ENMIENDAS DEL HOMBRE/ Aceptándonos

Ángel Leonardo Rojas Peralta.

ÁNGEL LEONARDO ROJAS PERALTA /[email protected]

He vivido en los últimos tiempos un proceso doloroso, en el que por alguna razón me he visto segregado de alguna manera. Como si no encajara en ningún lugar, no he logrado establecerme social ni profesionalmente.

He recibido grandes críticas, lamentablemente ocultas en comentarios que no han sido frontales, me han descalificado y desacreditado en muchos lugares y ambientes. Alguien, hace un tiempo, llegó a decir de mí que era poseído por un “espíritu de miseria”.

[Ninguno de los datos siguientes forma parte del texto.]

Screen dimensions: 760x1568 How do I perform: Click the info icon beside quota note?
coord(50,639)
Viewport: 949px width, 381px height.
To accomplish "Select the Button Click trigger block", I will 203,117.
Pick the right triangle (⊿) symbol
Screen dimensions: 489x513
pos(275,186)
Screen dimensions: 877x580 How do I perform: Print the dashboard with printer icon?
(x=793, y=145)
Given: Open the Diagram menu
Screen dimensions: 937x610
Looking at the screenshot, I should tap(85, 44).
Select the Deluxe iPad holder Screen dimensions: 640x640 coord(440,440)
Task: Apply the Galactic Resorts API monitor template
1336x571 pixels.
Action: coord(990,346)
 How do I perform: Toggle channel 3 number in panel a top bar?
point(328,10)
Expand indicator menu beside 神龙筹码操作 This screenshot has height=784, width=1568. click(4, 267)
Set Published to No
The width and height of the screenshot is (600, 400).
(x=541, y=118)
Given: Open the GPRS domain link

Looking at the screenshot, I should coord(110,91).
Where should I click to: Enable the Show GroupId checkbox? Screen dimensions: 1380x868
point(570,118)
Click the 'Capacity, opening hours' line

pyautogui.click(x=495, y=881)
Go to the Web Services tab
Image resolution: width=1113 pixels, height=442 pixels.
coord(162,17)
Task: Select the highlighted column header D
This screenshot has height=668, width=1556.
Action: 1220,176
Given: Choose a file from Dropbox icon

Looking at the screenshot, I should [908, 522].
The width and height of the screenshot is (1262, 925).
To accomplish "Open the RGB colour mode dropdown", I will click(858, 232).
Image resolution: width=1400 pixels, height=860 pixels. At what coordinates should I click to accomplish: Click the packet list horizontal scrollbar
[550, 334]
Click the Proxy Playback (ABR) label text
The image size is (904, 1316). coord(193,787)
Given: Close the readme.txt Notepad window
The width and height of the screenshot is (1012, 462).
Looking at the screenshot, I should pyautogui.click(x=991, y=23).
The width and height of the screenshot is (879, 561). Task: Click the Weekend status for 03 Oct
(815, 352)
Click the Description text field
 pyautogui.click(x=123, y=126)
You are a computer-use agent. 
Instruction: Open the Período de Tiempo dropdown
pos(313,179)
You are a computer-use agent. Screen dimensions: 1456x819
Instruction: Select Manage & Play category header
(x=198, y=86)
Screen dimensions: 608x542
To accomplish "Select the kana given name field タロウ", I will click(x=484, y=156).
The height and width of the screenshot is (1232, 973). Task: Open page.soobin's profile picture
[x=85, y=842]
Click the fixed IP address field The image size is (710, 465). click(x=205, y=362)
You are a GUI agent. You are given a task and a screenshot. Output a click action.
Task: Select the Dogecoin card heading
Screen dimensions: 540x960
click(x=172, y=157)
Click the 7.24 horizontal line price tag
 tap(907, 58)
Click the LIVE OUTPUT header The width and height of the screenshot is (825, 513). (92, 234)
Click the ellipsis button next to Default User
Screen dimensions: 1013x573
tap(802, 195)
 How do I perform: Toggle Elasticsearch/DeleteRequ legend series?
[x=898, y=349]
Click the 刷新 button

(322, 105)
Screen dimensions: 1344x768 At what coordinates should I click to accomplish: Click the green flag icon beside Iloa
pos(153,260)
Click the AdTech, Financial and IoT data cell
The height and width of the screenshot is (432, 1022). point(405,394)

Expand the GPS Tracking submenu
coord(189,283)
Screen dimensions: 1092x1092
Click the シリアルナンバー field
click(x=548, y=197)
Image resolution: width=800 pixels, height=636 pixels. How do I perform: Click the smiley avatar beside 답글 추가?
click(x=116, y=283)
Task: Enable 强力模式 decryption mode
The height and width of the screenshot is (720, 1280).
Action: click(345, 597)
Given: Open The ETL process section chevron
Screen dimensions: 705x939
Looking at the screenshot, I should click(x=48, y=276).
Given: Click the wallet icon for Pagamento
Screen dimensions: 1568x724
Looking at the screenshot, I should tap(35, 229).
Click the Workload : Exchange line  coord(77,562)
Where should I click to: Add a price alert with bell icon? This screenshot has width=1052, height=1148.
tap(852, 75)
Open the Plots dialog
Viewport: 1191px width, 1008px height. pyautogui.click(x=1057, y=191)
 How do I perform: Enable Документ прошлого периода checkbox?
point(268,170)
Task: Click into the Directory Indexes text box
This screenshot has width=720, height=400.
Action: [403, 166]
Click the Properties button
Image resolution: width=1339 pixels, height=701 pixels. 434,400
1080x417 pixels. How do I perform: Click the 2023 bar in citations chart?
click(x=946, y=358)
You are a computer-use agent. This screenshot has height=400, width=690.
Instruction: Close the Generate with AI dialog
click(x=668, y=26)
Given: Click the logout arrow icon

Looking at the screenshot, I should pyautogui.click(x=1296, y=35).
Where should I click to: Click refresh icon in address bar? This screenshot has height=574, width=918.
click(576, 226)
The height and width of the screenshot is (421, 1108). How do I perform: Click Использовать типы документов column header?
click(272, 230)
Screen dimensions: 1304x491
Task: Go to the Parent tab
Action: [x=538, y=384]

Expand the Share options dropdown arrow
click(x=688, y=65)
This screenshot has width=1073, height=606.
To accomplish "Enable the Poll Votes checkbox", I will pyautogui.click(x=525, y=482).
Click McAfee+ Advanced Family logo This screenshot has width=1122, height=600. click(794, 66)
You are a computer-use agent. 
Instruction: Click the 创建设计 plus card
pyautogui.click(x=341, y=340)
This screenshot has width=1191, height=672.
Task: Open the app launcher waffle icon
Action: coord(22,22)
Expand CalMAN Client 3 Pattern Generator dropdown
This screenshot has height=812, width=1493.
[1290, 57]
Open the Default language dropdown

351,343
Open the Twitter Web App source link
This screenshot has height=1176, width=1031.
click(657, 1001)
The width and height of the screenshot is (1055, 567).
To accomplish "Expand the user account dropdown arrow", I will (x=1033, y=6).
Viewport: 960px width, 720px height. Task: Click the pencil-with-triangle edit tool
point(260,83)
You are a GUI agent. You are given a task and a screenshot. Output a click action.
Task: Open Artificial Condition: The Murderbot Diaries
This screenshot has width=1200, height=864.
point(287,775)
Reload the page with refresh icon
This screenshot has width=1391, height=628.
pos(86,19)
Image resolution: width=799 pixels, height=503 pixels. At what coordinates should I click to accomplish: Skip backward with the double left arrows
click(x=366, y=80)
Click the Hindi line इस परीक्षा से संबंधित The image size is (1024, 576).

Debo admitir, que todo esto me afectó sobre manera, llegando al punto de casi creer que era una persona sin remedio, destinado a la desdicha y el desprecio. Dudé de mi humanidad, y pasé momentos de depresión que nubló mi entendimiento de las cosas y de mi realidad misma.

Ciertamente, suelo ser contestatario. Se me dificulta quedarme callado sin opinar, cuando algo me parece absurdo usualmente no puedo evitar decirlo. Por mis dimensiones físicas puedo ser algo intimidante, ayudado por una actitud de barrio que me hace algo irreverente, también facciones no muy agradables que no me hacen elegible para las fotografías.

Debido a decisiones desacertadas o no muy bien planeadas, también he incumplido compromisos económicos, calificable de mala paga, aunque mi intensión no haya sido serlo. Un desastre podría ser.

Sin embargo, refugiado en mi fe, he sentido que el amor de mi esposa no ha disminuido, al contrario, me apoya cada día más, mis hijos son cada vez más tiernos y amorosos conmigo, en la medida que venzo mi propensión a la irritabilidad. Mi madre me abrasa, cada vez que puede, con un amor insustituible.

Por ahí, unos pocos amigos me brindan un respaldo que me anima a estar cerca de ellos y apoyarles por mi cuenta en todo. Al orar cada día, lo más importante, recibo un golpe de afección inconmensurable, una mágica fuerza me invade y me siento amado por Dios.

Así puedo levantarme día tras día con una nueva sonrisa. Concluyo entonces, que me vale más la cercanía de uno que me ame, que cientos que pretendan envolverme en su desprecio. El propósito de amar sin reservas se valida cuando a través de mi servicio cristiano se renueva la fe de alguno y este busca de Dios y enmienda su vida.

Entonces, aceptarme con mis tantos defectos y procurar transformarlos en virtudes es el valor real de mi vida. La aceptación podría ser entonces el truco para no dejarse aplastar por lo que pueda salir mal.